Problems =
• 1. List every step that claim 4 of the memory-allocation claims gives for allocating a memory location for the data structure.
• 2. According to claim 3 of the memory-allocation claims, when does freeing the data structure occur?
• 3. From the memory-allocation claims, extract the passage from "5 . The method" up to and including "the C-language struct.".

2 . The method of claim 1 , further comprising, on a second processing unit:
freeing the data structure for subsequent reallocation with steps comprising:
receiving the reference for the data structure; and
modifying the generation tag associated with the data structure.
3 . The method of claim 2 , wherein freeing the data structure occurs while the first processing unit is waiting to receive the exclusive lock on the data structure.
4 . The method of claim 1 , further comprising, prior to receiving the reference, allocating a memory location for the data structure with steps comprising:
determining the size of the data structure; identifying an allocation cache comprising allocation units at least as large as the size of the data structure; removing an allocation unit from the cache; and returning a reference to a data portion of the allocation unit.
5 . The method of claim 4 , wherein the allocation unit comprises:
a prepend header further comprising:
a size attribute indicating the number of bytes of data that may be stored in the data portion of the allocation unit, and
a generation attribute associated with the allocation unit.
6 . The method of claim 5 , wherein:
the prepend header further comprises an offset attribute with a non-zero value indicating the size of the prepend header; and the size of the prepend header is greater than the size of the size attribute, the generation attribute, and the offset attribute.
7 . The method of claim 4 , wherein the data structure is defined using a C-language struct statement and further comprising, after returning a reference to a data portion of the allocation unit, casting at least a portion of the data portion of the allocation unit to the C-language struct.
8 . A computing system, comprising:
a multi-core processor comprising:
a first processing unit, and
a second processing unit; and
a physical memory comprising instructions that when executed on a first processing unit of a multi-core processor:
receive a reference for a data structure stored in a memory and a first value of a generation attribute associated with the data structure;
wait to receive an exclusive lock on the data structure;
obtain an exclusive lock on the data structure;
receive a second value of a second generation attribute associated with the data structure; and
access the data structure only if the first generation attribute value and the second generation attribute value are identical.
9 . The system of claim 8 , further comprising instructions that, when executed on a second processing unit:
free the data structure for subsequent reallocation with steps comprising:
receiving the reference for the data structure; and
modifying the generation tag associated with the data structure.
10 . The system of claim 9 , wherein the instructions that free the data structure are executed on the second processing unit while the first processing unit is waiting to receive the exclusive lock on the data structure.
11 . The system of claim 8 , further comprising instructions that, when executed on the first processing unit, prior to receiving the reference, allocate a memory location for the data structure with steps comprising:
determining the size of the data structure; identifying an allocation cache comprising allocation units at least as large as the size of the data structure; removing an allocation unit from the cache; and returning a reference to a data portion of the allocation unit.
12 . The system of claim 11 , wherein the allocation unit comprises:
a prepend header further comprising:
a size attribute indicating the number of bytes of data that may be stored in the data portion of the allocation unit, and
a generation attribute associated with the allocation unit.
13 . The system of claim 12 , wherein:
the prepend header further comprises an offset attribute with a non-zero value indicating the size of the prepend header; and the size of the prepend header is greater than the size of the size attribute, the generation attribute, and the offset attribute.

Source material =
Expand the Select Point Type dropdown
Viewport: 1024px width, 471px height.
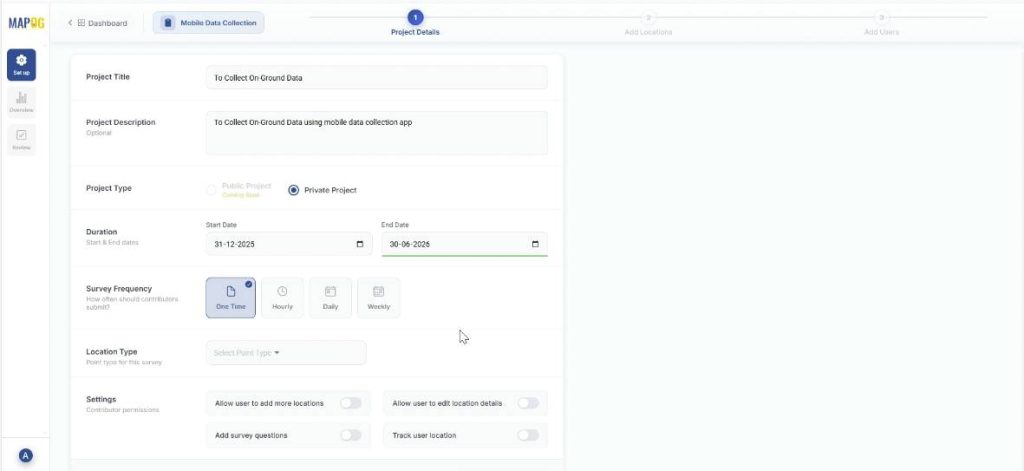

Solutions to each task =
• 1.
- Determining the size of the data structure
- Identifying an allocation cache comprising allocation units at least as large as the size of the data structure
- Removing an allocation unit from the cache
- Returning a reference to a data portion of the allocation unit

• 2. It occurs while the first processing unit is waiting to receive the exclusive lock on the data structure.

• 3.
5 . The method of claim 4 , wherein the allocation unit comprises:
a prepend header further comprising:
a size attribute indicating the number of bytes of data that may be stored in the data portion of the allocation unit, and
a generation attribute associated with the allocation unit.
6 . The method of claim 5 , wherein:
the prepend header further comprises an offset attribute with a non-zero value indicating the size of the prepend header; and the size of the prepend header is greater than the size of the size attribute, the generation attribute, and the offset attribute.
7 . The method of claim 4 , wherein the data structure is defined using a C-language struct statement and further comprising, after returning a reference to a data portion of the allocation unit, casting at least a portion of the data portion of the allocation unit to the C-language struct.